Relative muscle weight: the muscle weight relative to body weight (BW); +/+, wild-type mice; −/−, HSF1-null mice; Control, control muscle; Overloaded, overloaded muscle; 2 weeks, 2 weeks of overloading; 4 weeks, 4 weeks of overloading. Values are means ± SEM. n = 6/group at each time point. *: significant difference at p<0.05.

Figure 2. The rates of increase in the relative muscle weight and protein content to body weight.

Each bar represents the relative value of overloaded muscle vs. the contralateral control muscle, which is 1.0. See figure 1 for other abbreviations. Values are means ± SEM. n  =  6 /group at each time point. *: significant difference at p<0.05.

Figure 3. A: Transverse cryosections of the midbelly region of mouse soleus muscle stained with haematoxylin and eosin (H&E).

B: Responses of the mean fiber cross-sectional area. See figure 1 for other abbreviations. Values are means ± SEM. n  =  6 /group at each time point. *: significant difference at p<0.05.

Figure 4. Changes in the population of Pax7-positive nuclei relative to the total myonuclei in response to functional overloading.

Values are means ± SEM. n  =  6 /group at each time point. *: significant difference at p<0.05.

Figure 5. Changes in mean mRNA expression levels of heat shock transcription factor (HSF) 1, HSF2, and HSF4 in soleus muscle during the experimental period.

hsf1, HSF1 mRNA; hsf2, HSF2 mRNA; hsf4, HSF4 mRNA. See figure 1 for other abbreviations. Values are means ± SEM. n  =  6 /group at each time point. *: significant difference at p<0.05.

Figure 6. Changes in mean mRNA expressions of heat shock protein (HSP) 25, HSP47, HSC70, HSP72, and HSP90α.

hsp25, HSP25 mRNA; hsp47, HSP47 mRNA; hsc70, HSC70 mRNA; hsp72, HSP72 mRNA; hsp90α, HSP90α mRNA. See figure 1 for other abbreviations. Values are means ± SEM. n  =  6 /group at each time point. *: significant difference at p<0.05.

Figure 7. Expressions of heat shock proteins (HSPs) and heat shock cognate protein (HSC) in soleus muscle.

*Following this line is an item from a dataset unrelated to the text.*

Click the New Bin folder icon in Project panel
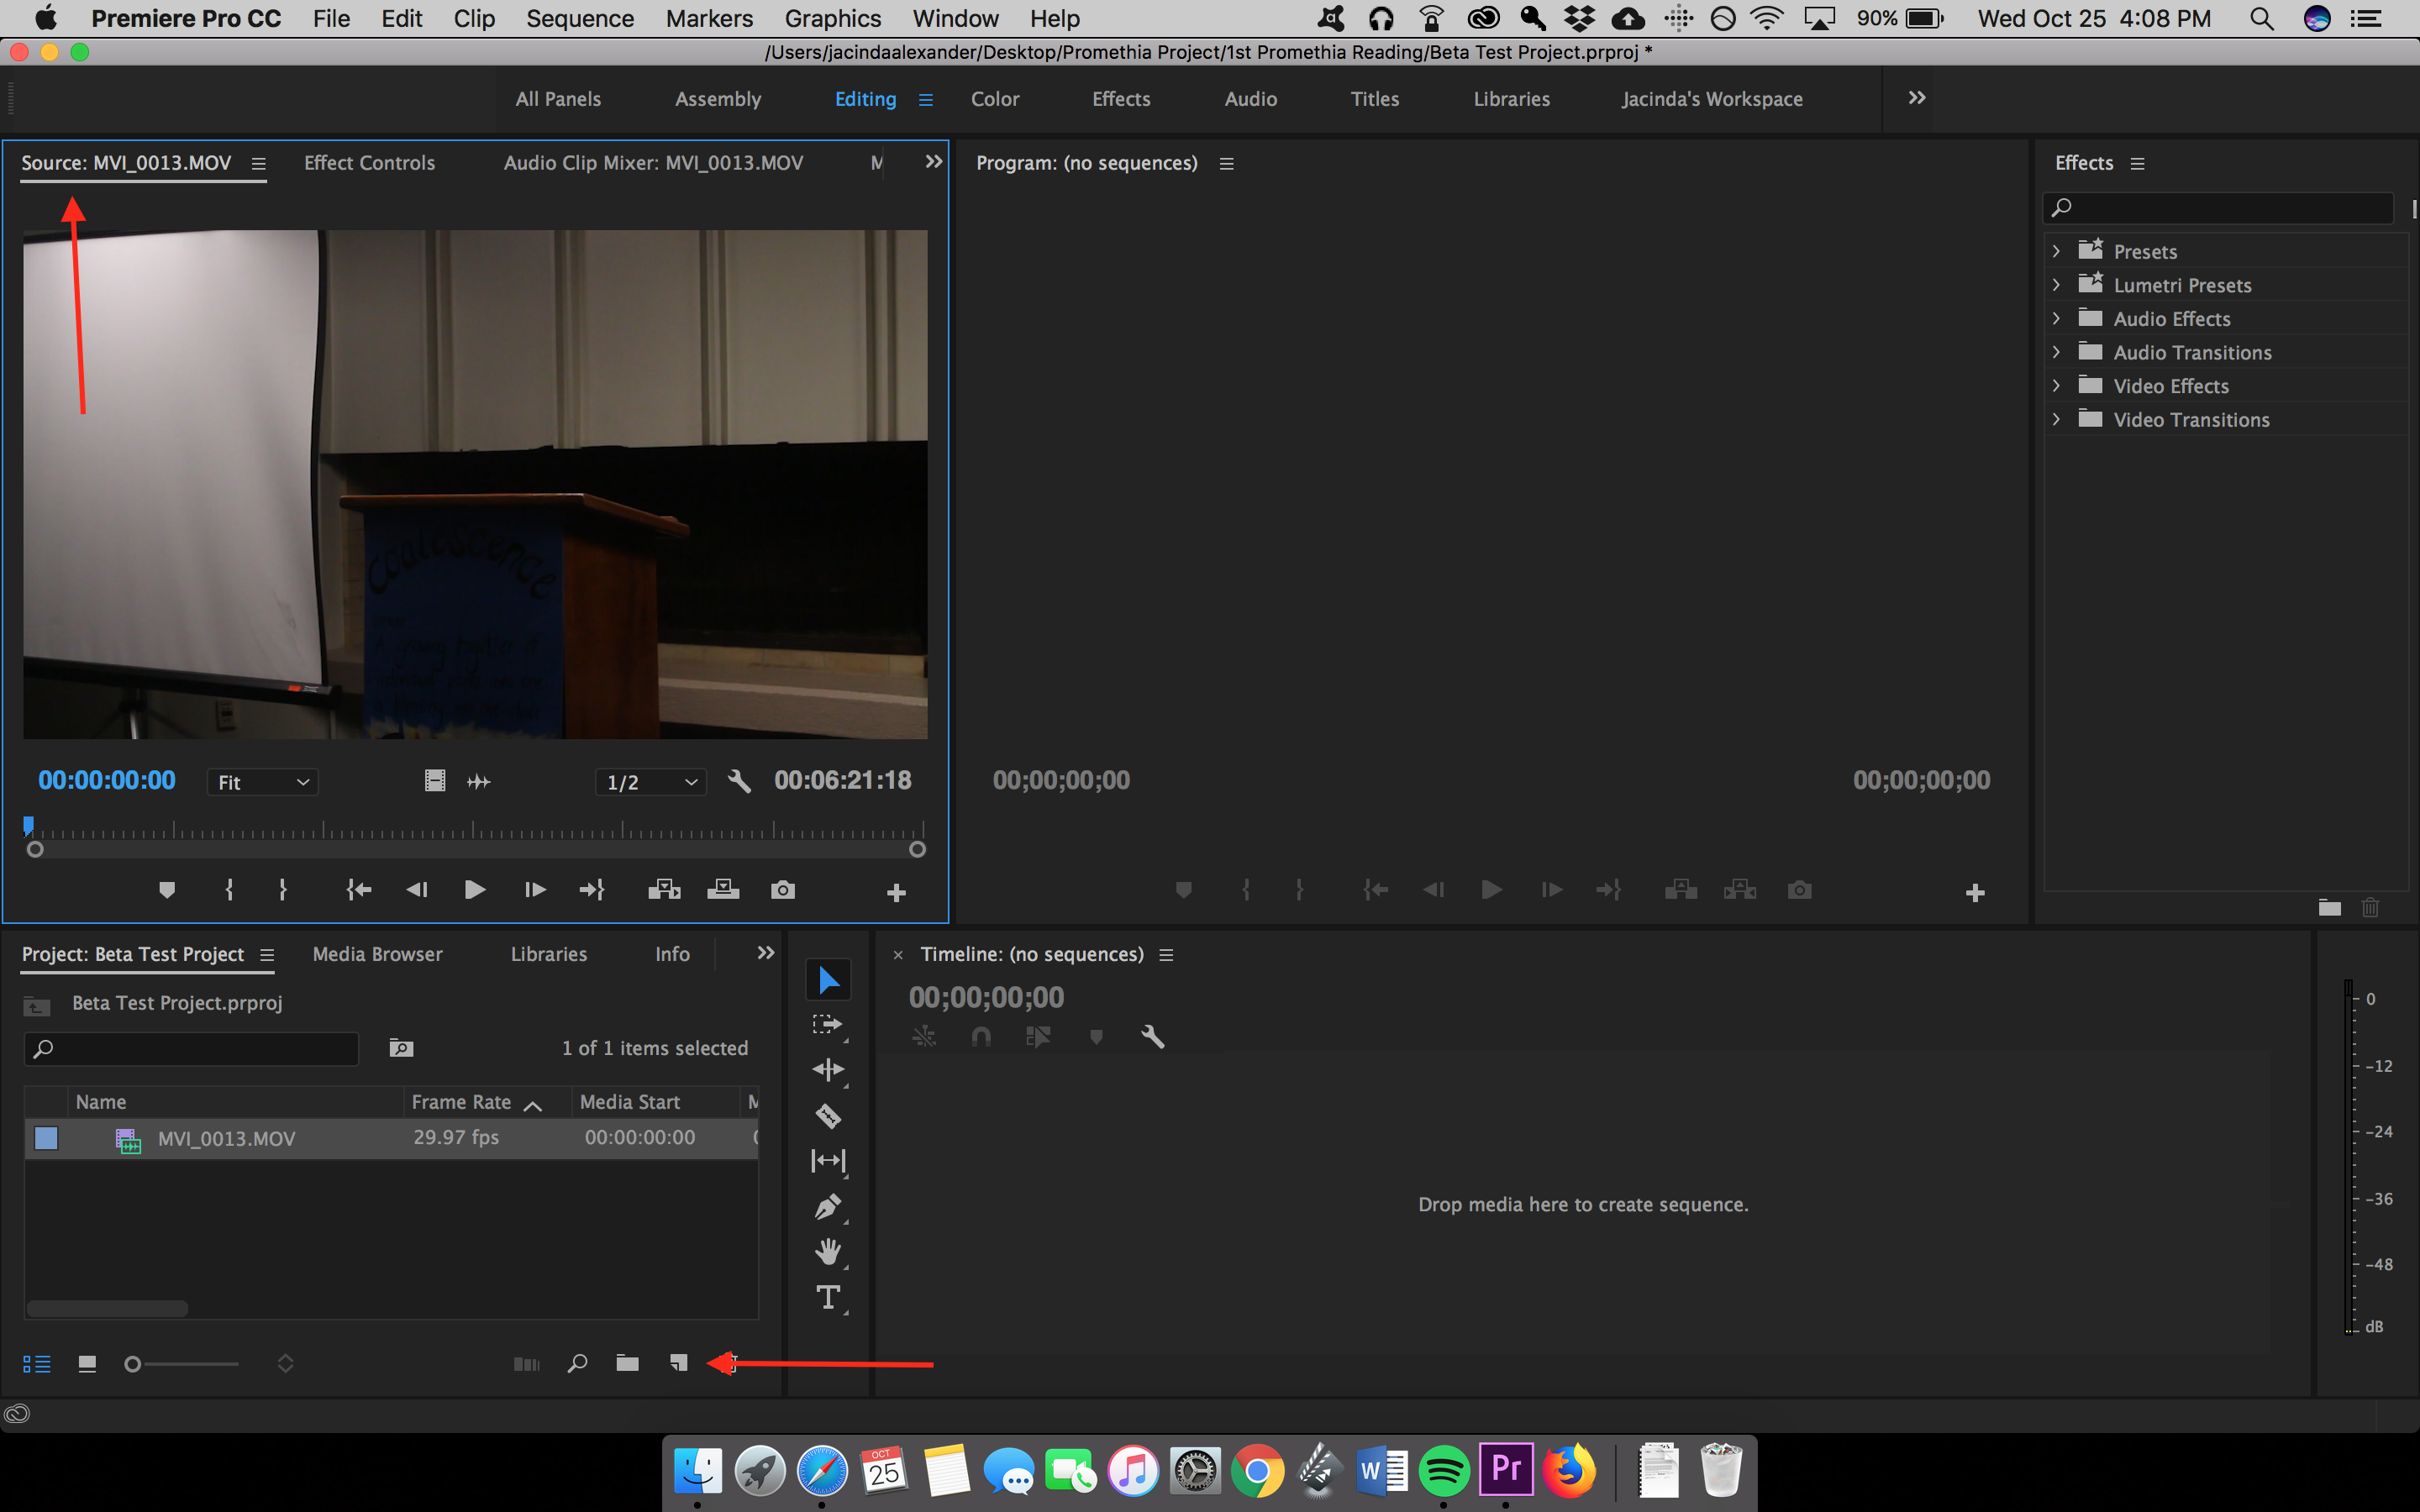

A: Representative protein expression patterns of HSP25, HSP47, HSC70, HSP72, HSP90α and glyceraldehyde-3-phosphate dehydrogenase (GAPDH). C: control muscle, O: overloaded muscle. B: Changes in the mean expression levels of HSP25, HSP47, HSP70, HSP72, and HSP90α proteins. See figure 1 and 6 for other abbreviations. Values are means ± SEM. n  =  6 /group at each time point. *: significant difference at p<0.05.

Figure 8. Changes in the expression level of Akt protein in soleus muscle.

p-Akt: phosphorylated form of Akt (protein kinase B), t-Akt: total protein of Akt. See figure 1 and 7 for other abbreviations. Values are means ± SEM. n  =  6 /group at each time point. *: significant difference at p<0.05.

Figure 9. Changes in mean mRNA expression levels of pro-inflammatory cytokines in soleus muscle.

IL-6, interleukin-6; ATF3, activating transcription factor 3; IL-1β, interleukin1β; TNF, tumor necrosis factor. See figure 1 for other abbreviations. Values are means ± SEM. n = 6/group at each time point. *: significant difference at p<0.05.